---------- SUPPLIED DATA ----------
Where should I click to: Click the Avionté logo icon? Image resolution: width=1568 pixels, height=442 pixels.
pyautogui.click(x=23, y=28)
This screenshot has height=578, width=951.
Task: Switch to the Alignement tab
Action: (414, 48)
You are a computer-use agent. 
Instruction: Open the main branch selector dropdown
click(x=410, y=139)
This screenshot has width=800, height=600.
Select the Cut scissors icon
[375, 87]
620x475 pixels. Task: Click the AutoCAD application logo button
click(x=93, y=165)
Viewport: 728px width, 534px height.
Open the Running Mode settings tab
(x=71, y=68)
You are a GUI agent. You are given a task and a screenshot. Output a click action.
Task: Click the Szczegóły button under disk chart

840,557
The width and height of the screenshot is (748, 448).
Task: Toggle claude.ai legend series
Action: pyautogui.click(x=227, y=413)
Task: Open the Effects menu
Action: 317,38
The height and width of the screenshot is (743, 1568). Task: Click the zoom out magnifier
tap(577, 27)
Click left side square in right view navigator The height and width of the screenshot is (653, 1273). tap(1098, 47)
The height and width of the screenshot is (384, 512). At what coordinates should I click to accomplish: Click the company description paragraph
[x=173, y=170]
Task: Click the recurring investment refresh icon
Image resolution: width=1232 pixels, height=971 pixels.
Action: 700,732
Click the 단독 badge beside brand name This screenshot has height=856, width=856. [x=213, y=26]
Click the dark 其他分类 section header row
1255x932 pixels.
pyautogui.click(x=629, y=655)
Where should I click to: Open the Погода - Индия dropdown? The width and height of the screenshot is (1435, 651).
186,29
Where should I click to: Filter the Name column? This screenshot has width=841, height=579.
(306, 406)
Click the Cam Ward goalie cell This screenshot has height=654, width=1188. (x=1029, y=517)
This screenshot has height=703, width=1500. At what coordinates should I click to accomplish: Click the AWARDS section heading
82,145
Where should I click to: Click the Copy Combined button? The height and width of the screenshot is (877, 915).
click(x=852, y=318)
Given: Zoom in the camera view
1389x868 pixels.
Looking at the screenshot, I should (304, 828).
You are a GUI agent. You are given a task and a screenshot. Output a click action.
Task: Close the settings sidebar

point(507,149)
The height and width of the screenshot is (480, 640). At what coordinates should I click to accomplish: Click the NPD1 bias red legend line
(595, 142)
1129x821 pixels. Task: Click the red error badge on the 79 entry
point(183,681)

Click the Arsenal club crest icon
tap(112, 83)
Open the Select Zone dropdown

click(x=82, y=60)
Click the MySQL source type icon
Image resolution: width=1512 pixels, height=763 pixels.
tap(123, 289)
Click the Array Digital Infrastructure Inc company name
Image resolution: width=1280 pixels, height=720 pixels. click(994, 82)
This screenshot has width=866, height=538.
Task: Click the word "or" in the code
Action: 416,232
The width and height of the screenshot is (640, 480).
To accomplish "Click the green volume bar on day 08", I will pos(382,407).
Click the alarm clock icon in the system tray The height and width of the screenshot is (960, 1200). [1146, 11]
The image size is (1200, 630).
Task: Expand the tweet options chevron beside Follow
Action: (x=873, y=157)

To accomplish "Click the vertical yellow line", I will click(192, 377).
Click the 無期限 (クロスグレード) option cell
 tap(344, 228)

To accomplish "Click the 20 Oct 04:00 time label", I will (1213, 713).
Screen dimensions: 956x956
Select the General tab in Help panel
----------
Set down, exactly as they appear, the lines above from the first one to the line that holds "You are a computer-use agent.", both included, please, and no others.

Where should I click to: Click the Avionté logo icon? Image resolution: width=1568 pixels, height=442 pixels.
pyautogui.click(x=23, y=28)
This screenshot has height=578, width=951.
Task: Switch to the Alignement tab
Action: (414, 48)
You are a computer-use agent. 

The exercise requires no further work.